For example, I'm not terribly skilled in Haskell but I believe the ST monad
has to be managed manually by the programmer. You do get a pocket of
mutability that allows you to constrain state to a particular scope, but that
pocket has to be manually defined by the programmer, and internal to that
state the programmer's still responsible for ensuring that any concurrency
relating to the mutable data is handled in a thread-safe manner.

As far as freezing/thawing, again I'm no expert but I believe it doesn't work
quite the same way as what's being described in the paper. Freezing an array
in Haskell doesn't involve taking an existing array and declaring that its
contents can no longer be modified; instead the freeze operation creates and
returns an immutable copy of the array. (Same for thaw.) There are also
unsafeFreeze and unsafeThaw which don't do that, but they really are unsafe.
The unsafeFreeze operation doesn't take away your MArray, and that MArray
happens to be pointing to the same storage as the Array. Unless there's
something else going on in there I don't know about, that's a situation for
which the word 'unsafe' is an understatement.

* TASK REQUIREMENTS
1. Render this sentence from the passage on Haskell's ST monad in Spanish: "Freezing an array in Haskell doesn't involve taking an existing array and declaring that its contents can no longer be modified; instead the freeze operation creates and returns an immutable copy of the array."
2. Retype the part of the passage on Haskell's ST monad starting at "For example, I'm" and ending at "a thread-safe manner.".
3. Write a continuation of the passage on Haskell's ST monad, picking up after its final sentence.

* SOURCE EXCERPT
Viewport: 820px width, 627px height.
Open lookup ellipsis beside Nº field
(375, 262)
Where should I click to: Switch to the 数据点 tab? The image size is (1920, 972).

* ANSWER LIST
1. Congelar un arreglo en Haskell no implica tomar un arreglo existente y declarar que su contenido ya no puede modificarse; en cambio, la operación freeze crea y devuelve una copia inmutable del arreglo.

2.
For example, I'm not terribly skilled in Haskell but I believe the ST monad
has to be managed manually by the programmer. You do get a pocket of
mutability that allows you to constrain state to a particular scope, but that
pocket has to be manually defined by the programmer, and internal to that
state the programmer's still responsible for ensuring that any concurrency
relating to the mutable data is handled in a thread-safe manner.

3.
Perhaps there are other facilities in Haskell I don't understand which are
able to do what this C# extension does, and not just doing different things
that happen to be describable using similar language. If so I'd be really
interested to see them. And really curious to know why there hasn't been more
interest in them thus far.

------
bunderbunder
As far as the practical value of an auto-parallelizing compiler goes, I'd like
to see it before I believe it. I've got no doubt that the compiler is pulling
it off. But with how young the technology is, I'd be downright amazed if
they've got something that can reliably outdo what a knowledgeable human can
manage with a reasonable amount of effort. Not that I wouldn't like to see
things get to that point.

For now, though, what's really interesting to me is the idea of language-level
support for managing mutability. I agree with the author that that's something
that both functional and imperative languages have generally fail to provide
much help with. And I think there really is a need for language-level support
for it. It's always possible to pass in a mutable subtype or a non-pure
function as an argument to a procedure at run-time. So without some way to
say, "This parameter requires pure arguments," it may not even be possible for
a programmer to verify that a module can, e.g., cope with concurrency in code
that uses any degree of inversion of control.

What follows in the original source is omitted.